Un pugno in piena faccia gli avrebbe fatto meno male di quelle parole pronunciate come se non ci fosse altro da dire da quel momento in poi, ma Mike continuò, stavolta facendo girare tra le mani la bottiglia di birra, dondolandola –e il fatto di averti mandato qui sua figlia, credo che ne sia ancora una volta una conferma- disse –ti ha lasciato qualcosa di sé, in qualche modo, ma tu stai facendo di tutto per rompere quello che lei ha continuato a mantenere intatto- si fermò fissandolo negli occhi –il rapporto che avevate- affermò gelido facendo sentire Jason come sott'acqua

–Sei sempre stato troppo preso da ciò che provavi, da quello che sentivi tu, dall'amore che non ti ha mai dato, ma anzi ha fatto una figlia con qualcuno a te ignoto, tutto verteva solo su te stesso Jason e questo non ti ha permesso di capire il modo di amarti di Emma- Jason a quel punto si alzò di scatto dalla sedia

–Smettila!- sibilò viola in volto –Per lei ero un buon amico, se avesse voluto potevamo trovare una soluzione insieme a tutto!- disse rabbioso –Ma ha preferito fare altre scelte tenendomi fuori!-

Mike sospirò per nulla turbato dall'atteggiamento dell'amico che continuava a non voler capire.

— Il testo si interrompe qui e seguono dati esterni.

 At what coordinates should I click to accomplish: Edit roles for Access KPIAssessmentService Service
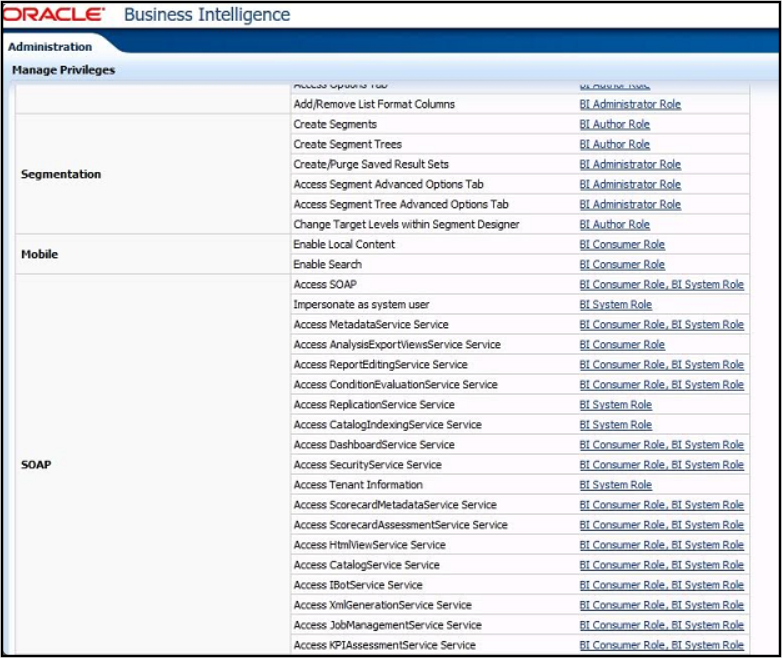coord(661,645)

–Se pensi questo allora non ti sorprenderà se Alex a questo punto decidesse di andarsene- disse freddo e Jason sentì il cuore fermarsi rimanendo come scioccato da quelle parole, Mike capì di aver azzeccato la chiave giusta

 –Perché dovrebbe rimanere ancora qui con te?- gli chiese serafico –Stavolta sei stato più chiaro di quanto ci aspettassimo tutti, per cui...-  e lasciò la frase volutamente in sospeso alzandosi dalla sedia e prendendo le due birre dal tavolo dirigendosi dietro il bancone per svuotarle nel lavandino. Non lo guardò ma lo sentì uscire di corsa e un sorriso spuntò sulle sue labbra

–Spero tu riesca a trovare la tua strada, amico- disse buttando le bottiglie ormai vuote.

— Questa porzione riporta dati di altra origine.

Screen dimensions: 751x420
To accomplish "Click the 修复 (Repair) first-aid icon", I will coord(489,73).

La strada per raggiungere casa gli sembrò maledettamente lunga. 

Quando arrivò si catapultò fuori come un proiettile, lasciando la porta di casa completamente aperta guardandosi intorno, ma tutto era avvolto nel silenzio, neanche il fuoco era stato acceso. Gli salì un nodo alla gola da levargli il respiro, si mosse verso la cucina dove nulla era stato toccato, il nodo si fece sempre più stretto; con due falcate si ritrovò a salire le scale due a due e con il fiato corto e tremante si ritrovò davanti la porta della camera di Alex. Cercò di mandar giù quel magone, con un respiro profondo, ma rimase come impiccato con l'aria che non andava né su né giù; mosse la mano verso la porta toccandola appena e quella lentamente si aprì e ciò che vide fu la conferma di quel magone che gli esplose nel petto come un colpo sparato a distanza ravvicinata.

Vuota.

Entrò tremando e la cosa che più lo sconvolse fu il vedere i cassetti vuoti, così come l'armadio, il letto fatto, ma lei se n'era andata.

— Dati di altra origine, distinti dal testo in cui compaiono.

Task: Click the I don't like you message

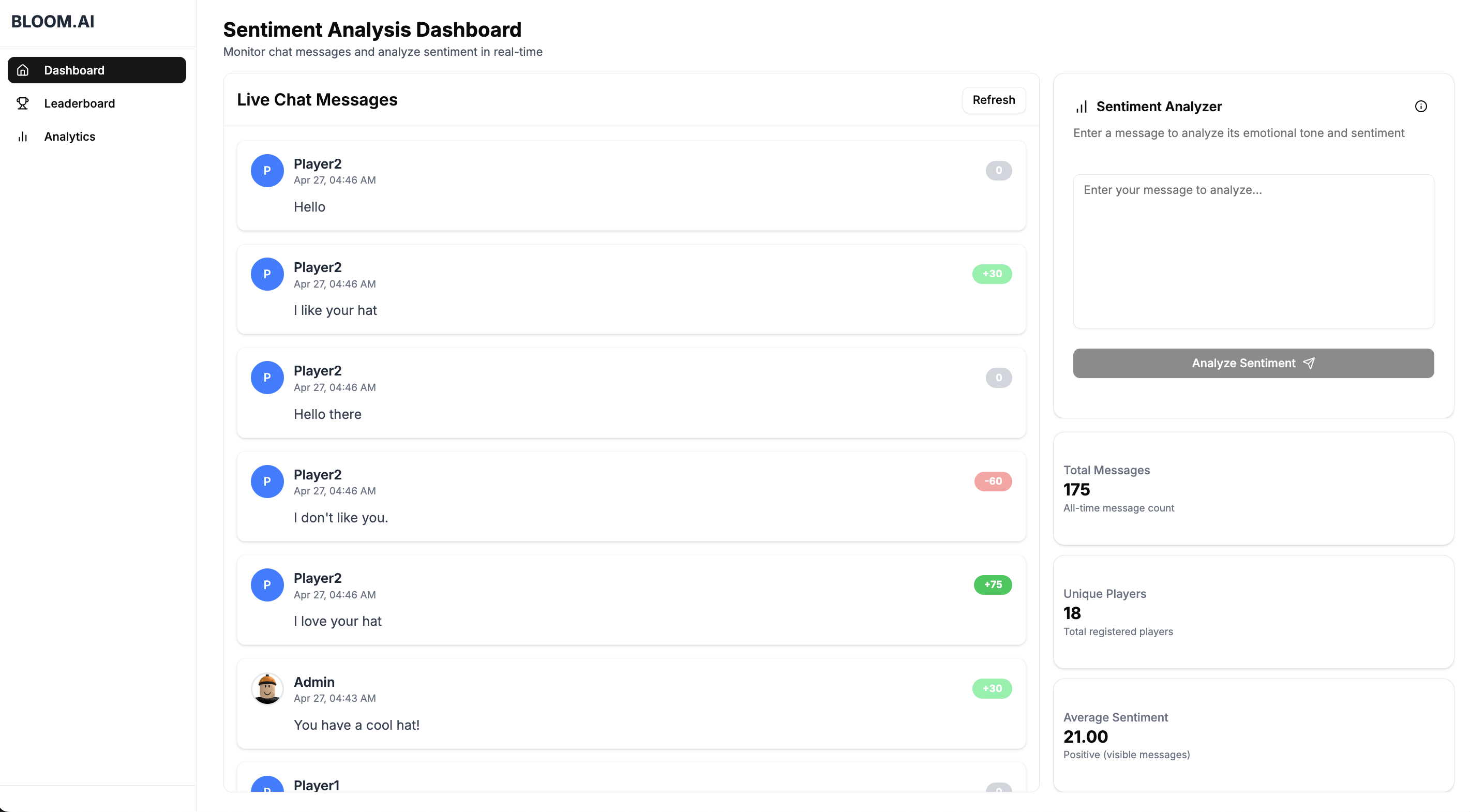Action: [341, 518]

–NO!- urlò sbattendo violentemente un'anta dell'armadio, si girò intorno come spaesato, cosa avrebbe dovuto fare? Scese velocemente le scale e compose il numero di Mike

Pront.?-ma lui non gli permise di continuare

–Se n'è andata!- disse con la voce strozzata –Non c'è! Ha preso tutto!- si girò in mezzo al salone come un leone in gabbia –TUTTO!- urlò rabbioso

Jas, stai calmo! Non risolvi niente a urlare!- lo riprese Mike –Vai alla stazione, forse è andata lì- gli suggerì –Io chiamo Liz ci vediamo giù- Jason attaccò e si catapultò fuori, sentiva tutto il suo corpo fremere, dalla rabbia, dalla paura, non poteva perderla.